TBH Paul, i'm not sure i'll be using the paddles all that often as it's a Dual Clutch box aka DSG/S-tronic on Audi's so is very very fast & super smooth in Auto mode & it has an R (Sport) setting for hyper quick changes. Loved using the SMG paddle shift in the M5 & may try to use the paddles more in the GT-R, but the M5 hated being in Auto as it was SMG, however the GT-R is very capable in Auto mode. Will of course be trying a few full attack launches in Manual mode when the conditons are right.

IIRC, around 800 were sold in the UK, but not all of them are genuine UK spec cars as those sold in 2008 & early 2009 were Grey Imports from either the US or Japan. I'd hazard a guess that around 500 are UK cars.

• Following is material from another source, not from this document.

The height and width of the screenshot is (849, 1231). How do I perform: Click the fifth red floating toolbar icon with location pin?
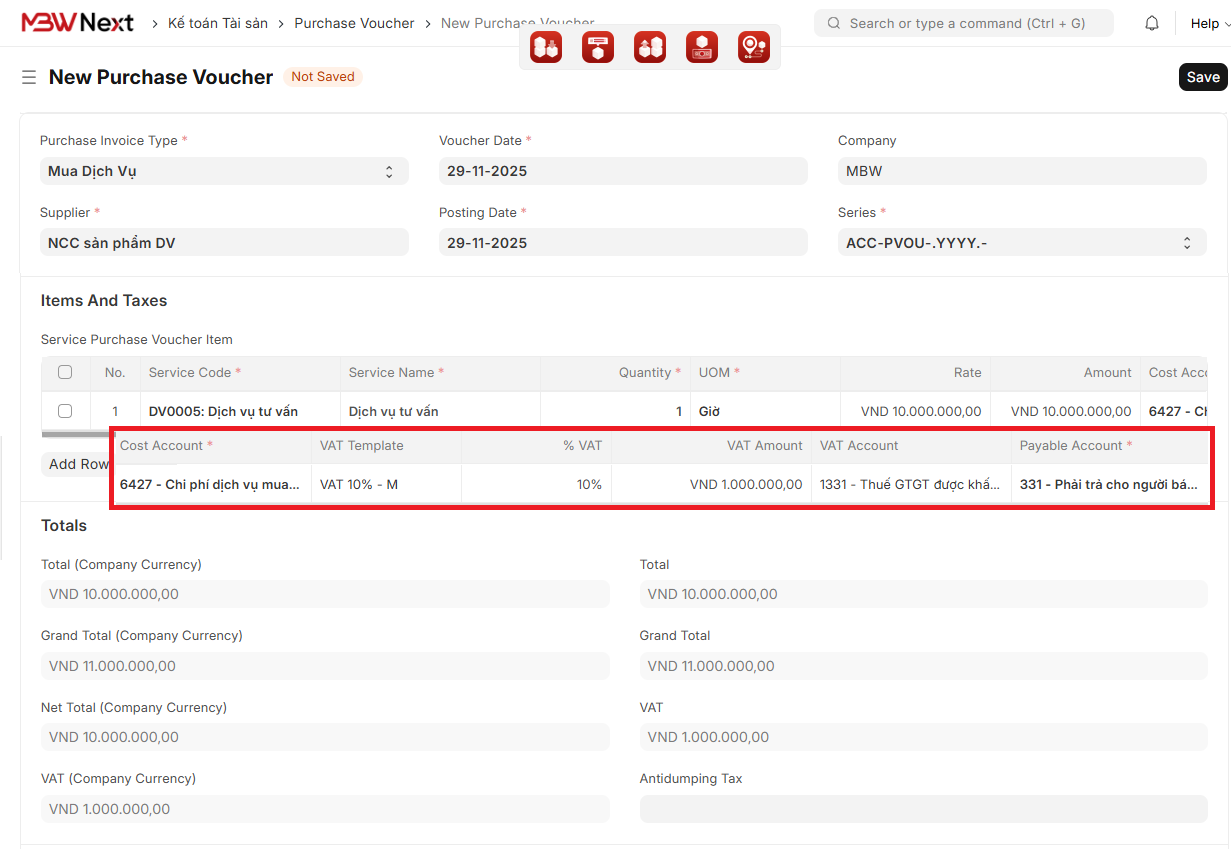coord(753,47)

Sounds so sweet now the Miltek is bedding in


----------



## garyc (May 7, 2002)

Nice chunky car Paul. Sufficiently pokey even for you. Adequate power too. You must be hitting those IBM SW targets.... :wink:


----------



## jampott (Sep 6, 2003)

garyc said:


> Nice chunky car Paul. Sufficiently pokey even for you. Adequate power too. You must be hitting those IBM SW targets.... :wink:


Hi Stranger!


----------



## NaughTTy (Jul 9, 2003)

garyc said:


> Nice chunky car Paul. Sufficiently pokey even for you. Adequate power too. You must be hitting those IBM SW targets.... :wink:


Crikey - where have you been hiding?!


----------



## garyc (May 7, 2002)

...
Oh here and there. Had a year out - cars, boats, hi fi gadgets etc, all been low on agenda.

Back now, and just started new job with large US data base co. Probably need a car or two......

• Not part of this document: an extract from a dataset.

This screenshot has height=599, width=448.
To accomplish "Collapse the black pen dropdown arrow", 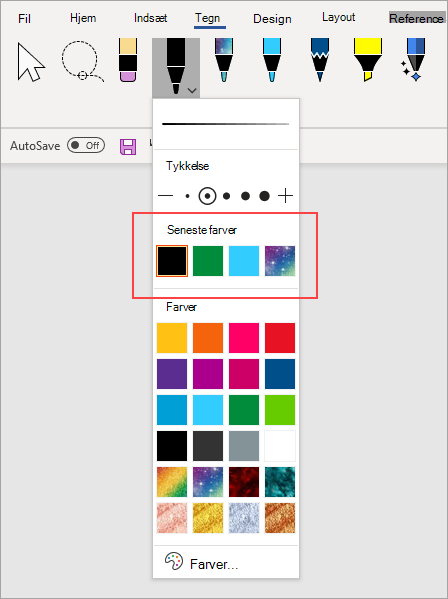I will 192,91.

Hope you and yours all well. Am sure that my wit and charms were missed.

Pleased to see someone invested in gtr - always thought Tim would plum for one, once R8 out of system - but see he still has it!

Cheers


----------



## jampott (Sep 6, 2003)

garyc said:


> ...
> Oh here and there. Had a year out - cars, boats, hi fi gadgets etc, all been low on agenda.
> 
> Back now, and just started new job with large US data base co. Probably need a car or two......
> ...


Nah, I'm just too lazy to update my sig. I kept it 18 months / 18k miles, but it went a while ago now!

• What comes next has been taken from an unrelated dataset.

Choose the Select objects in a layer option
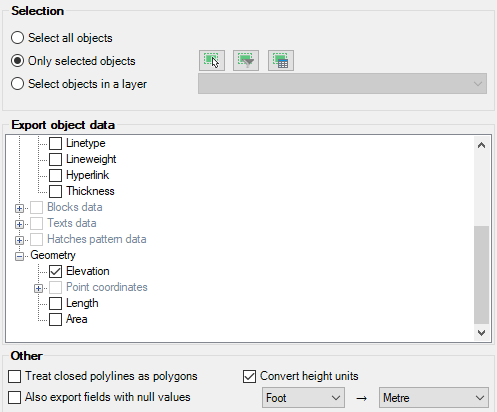Viewport: 497px width, 412px height. tap(17, 84)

I have considered a GTR, but there's a guy down my road with one, and I didn't want to look like a copycat. :roll: :lol:


----------



## NickP (May 6, 2002)

I didn't know you'd got rid Tim -

Good to see you back Gary


----------



## W7 PMC (May 6, 2002)

garyc said:


> Nice chunky car Paul. Sufficiently pokey even for you. Adequate power too. You must be hitting those IBM SW targets.... :wink:


Cheers Gary, nice to see you back.

Only stuck IBM for about 2 months :lol: , thought i was heading to better but it made HP look a breeze in the bullshit process dept. so left to join a much smaller software company & am enjoying myself.


----------



## jampott (Sep 6, 2003)

In the last few months, the "Paul Equation" is:

Jobs > Cars > Hot Dinners


----------



## W7 PMC (May 6, 2002)

jampott said:


> In the last few months, the "Paul Equation" is:
> 
> Jobs > Cars > Hot Dinners


A change is as good as a rest & who could possibly stay long term where they had to drive a Diesel C Class Merc :lol:


----------



## jampott (Sep 6, 2003)

W7 PMC said:


> jampott said:
> 
> 
> > In the last few months, the "Paul Equation" is:
> ...


...which you sounded like you were looking forward to! :lol: :lol: :lol:


----------



## ag (Sep 12, 2002)

jampott said:


> W7 PMC said:
> 
> 
> > jampott said:
> ...


And has been very quiet about ever since he actually had to drive it! Merc C Class Diesel driving makes one reassess one's life goals almost immediately.


----------



## kmpowell (May 6, 2002)

Hola Mr C - good to see you fella


----------



## garyc (May 7, 2002)

Hot dinners ha. Got through 4 interviews and that " we want you on board" crap with big blue myself, only for them to lose headcount having strung me along for 3 months. They didn't tell me about the c class though - or I'd have pulled out sooner.

A few regulars in the Snug I see, glad yer all in fine fettle. I probably shouldn't sully Pauls gtr thread by mentioning the inherited 1.2 Micra S that I have been running about town in....suffice to say the S does not stand for Sport.  ' Steady' would be more like it.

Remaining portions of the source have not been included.